● **DATASET EXTRACT**:

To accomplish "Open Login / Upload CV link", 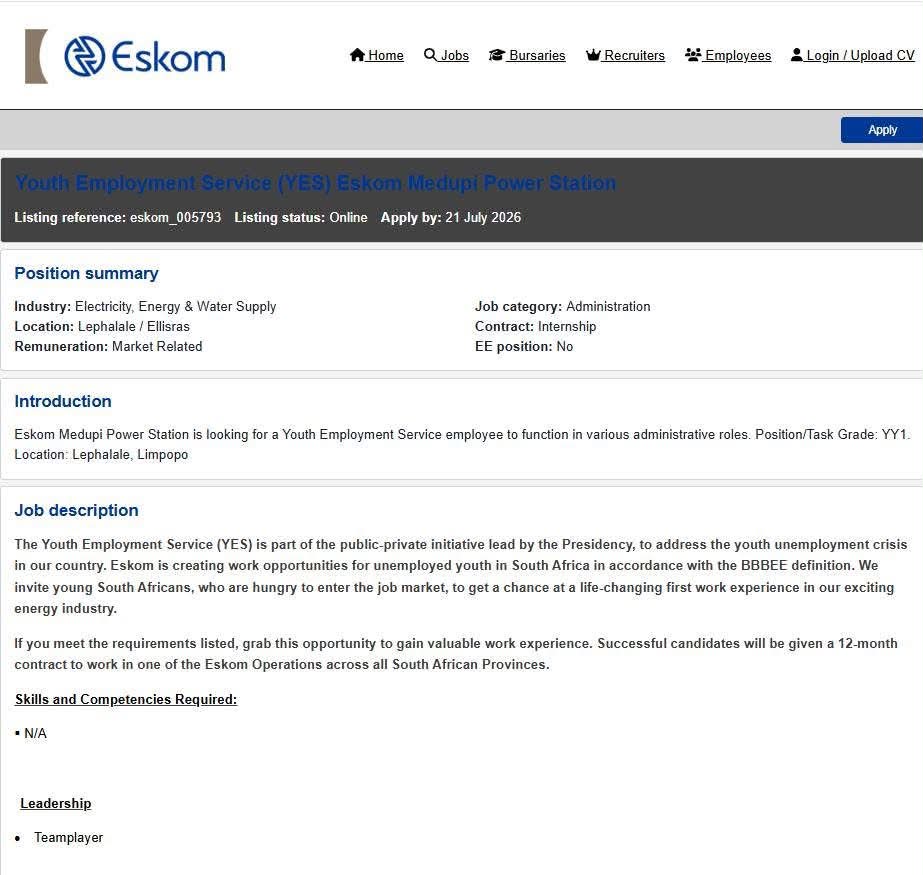I will pyautogui.click(x=860, y=55).
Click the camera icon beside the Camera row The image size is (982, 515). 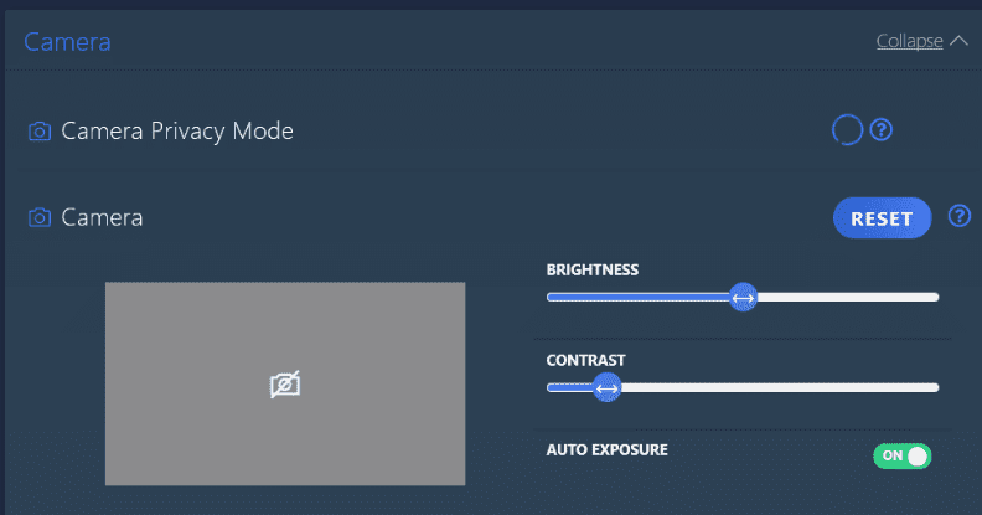(x=40, y=217)
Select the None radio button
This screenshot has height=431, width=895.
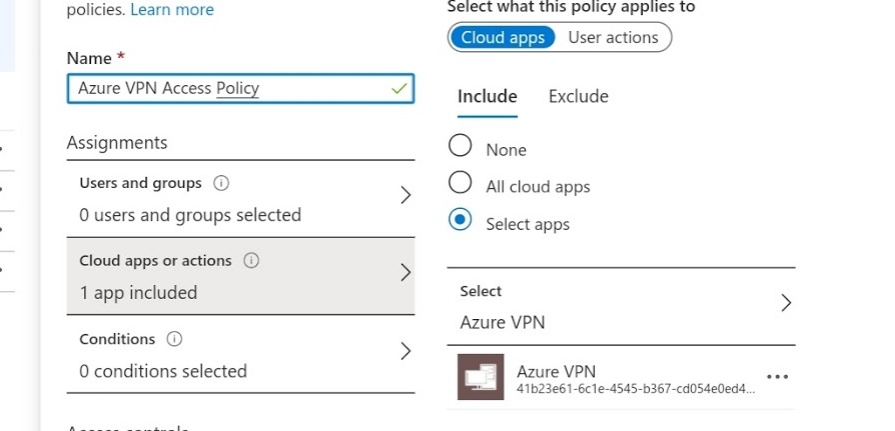pos(460,147)
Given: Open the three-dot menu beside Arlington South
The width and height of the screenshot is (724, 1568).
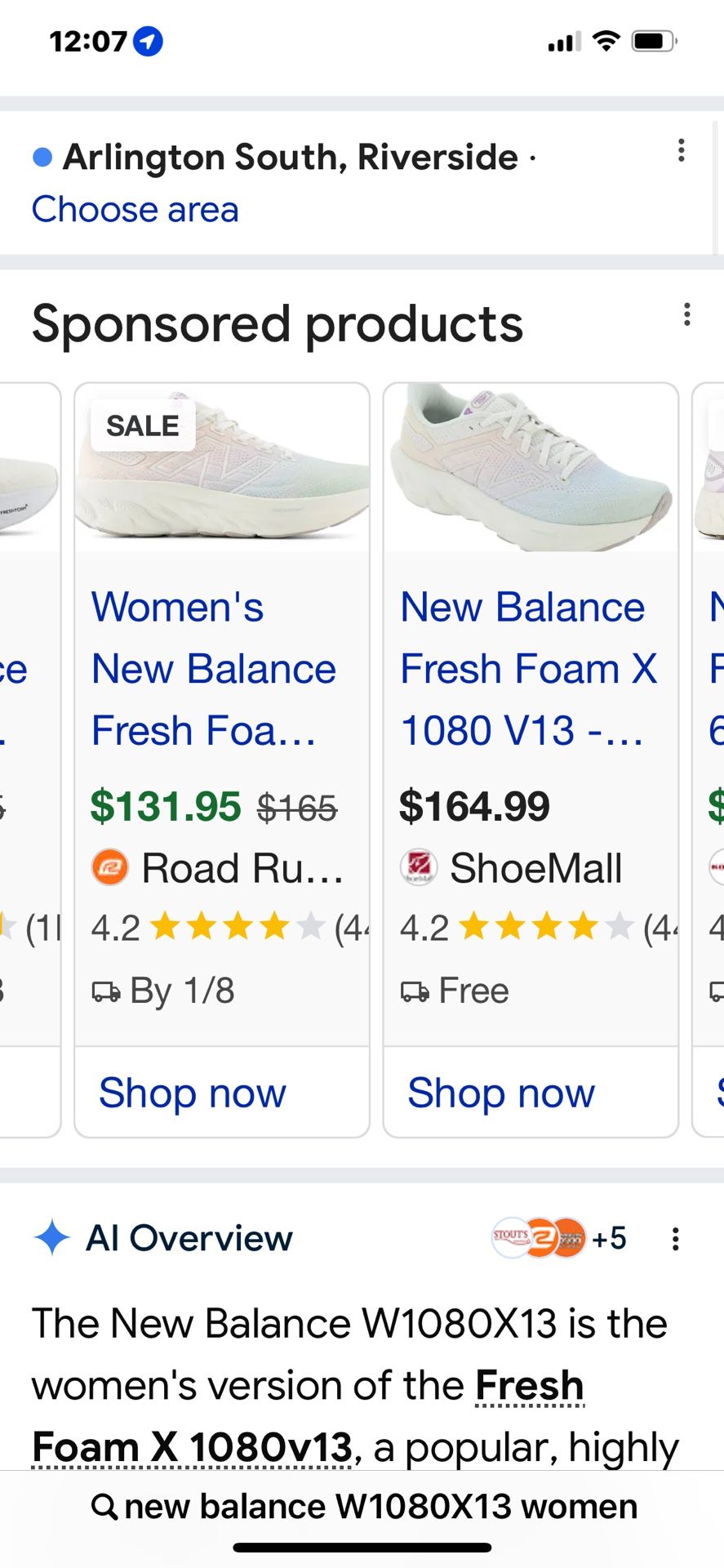Looking at the screenshot, I should [681, 150].
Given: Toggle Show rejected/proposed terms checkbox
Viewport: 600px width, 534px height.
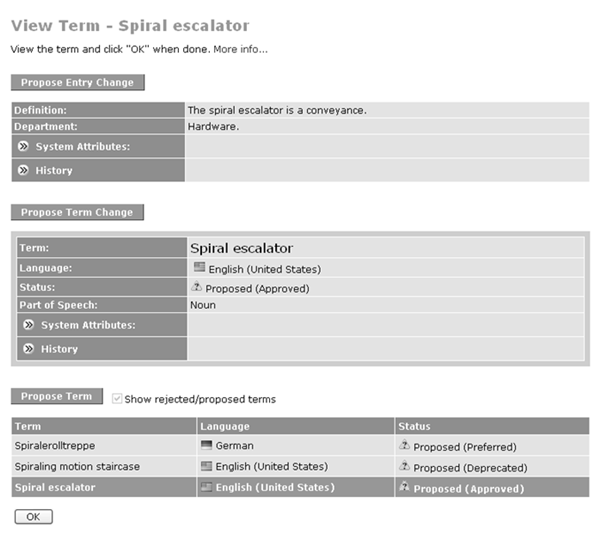Looking at the screenshot, I should 117,399.
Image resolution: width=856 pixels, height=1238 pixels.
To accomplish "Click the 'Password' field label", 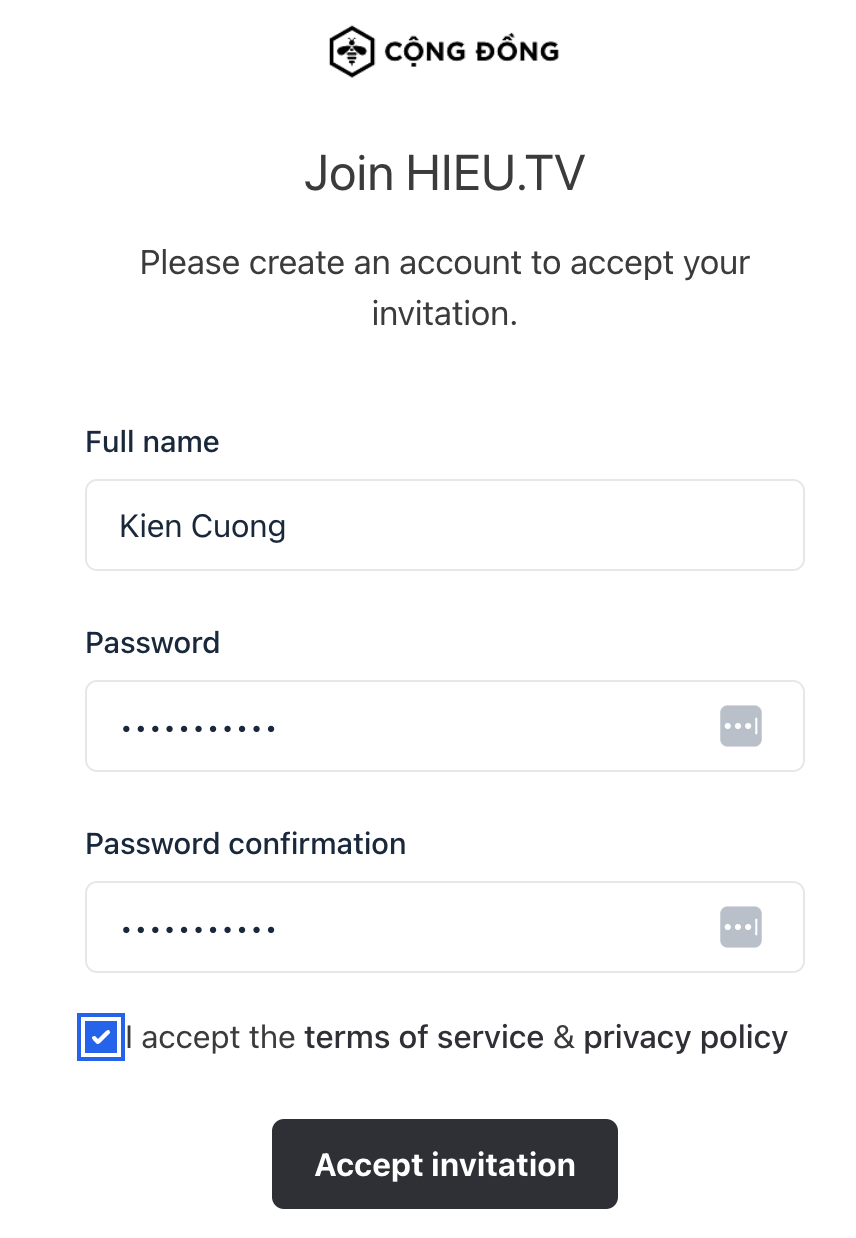I will click(x=153, y=642).
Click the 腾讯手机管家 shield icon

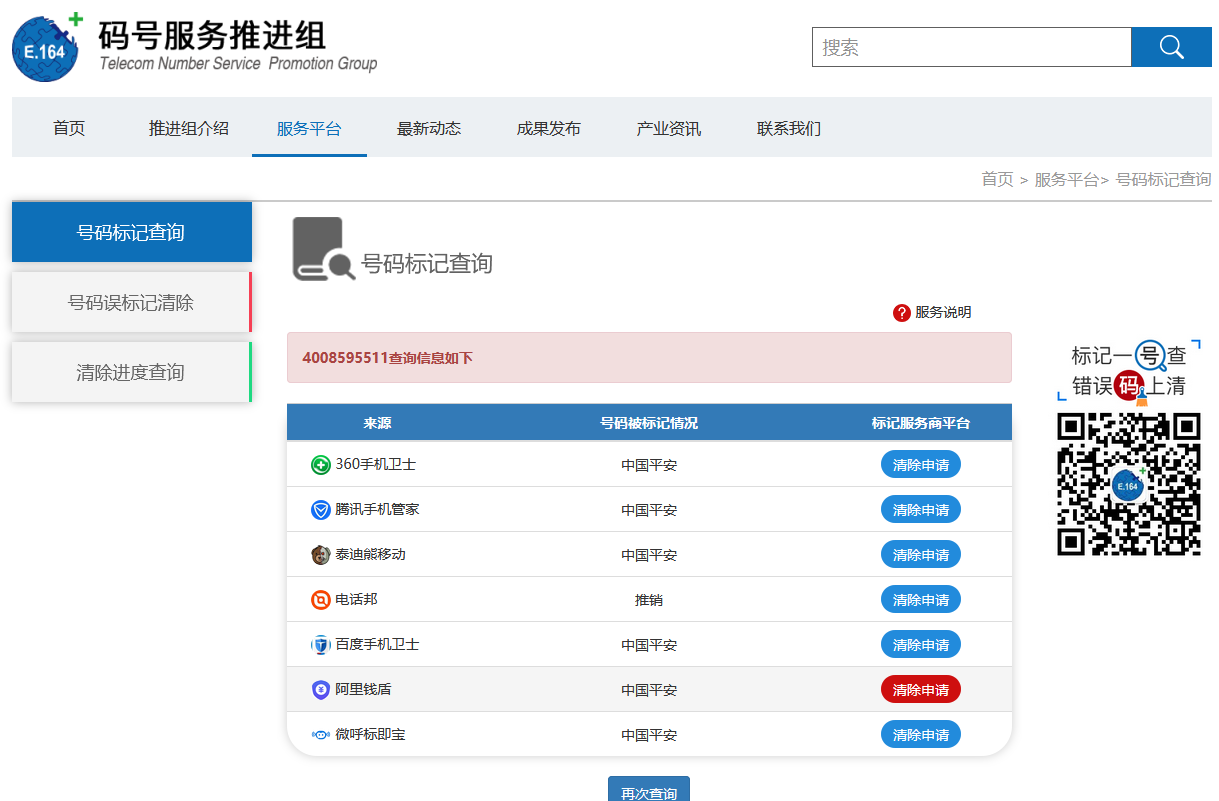click(x=321, y=510)
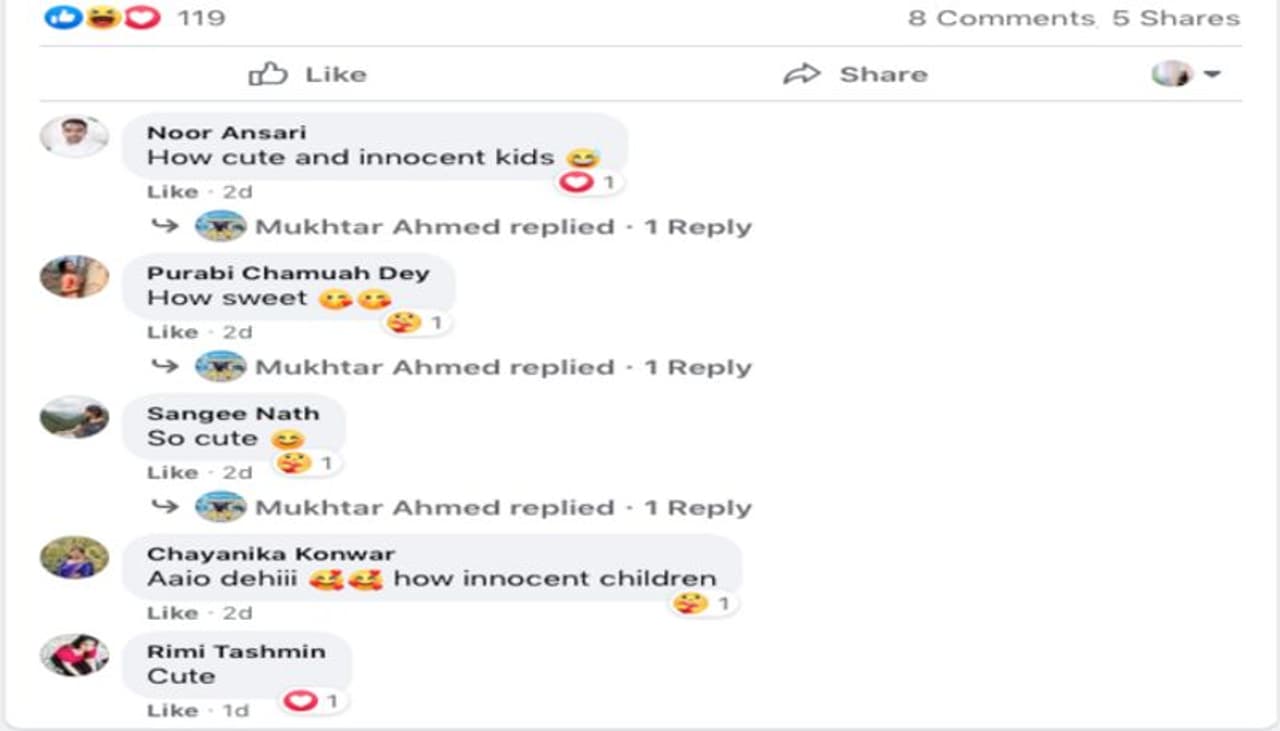This screenshot has height=731, width=1280.
Task: Like Chayanika Konwar's comment
Action: pyautogui.click(x=172, y=612)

● **GOAL OF THE EXERCISE**: Report all lines in the listing above that contain the word "Given".

● **RESPONSE TO THE EXERCISE**:
Given: Open the three-dot menu beside Arlington South
Given: Toggle Show rejected/proposed terms checkbox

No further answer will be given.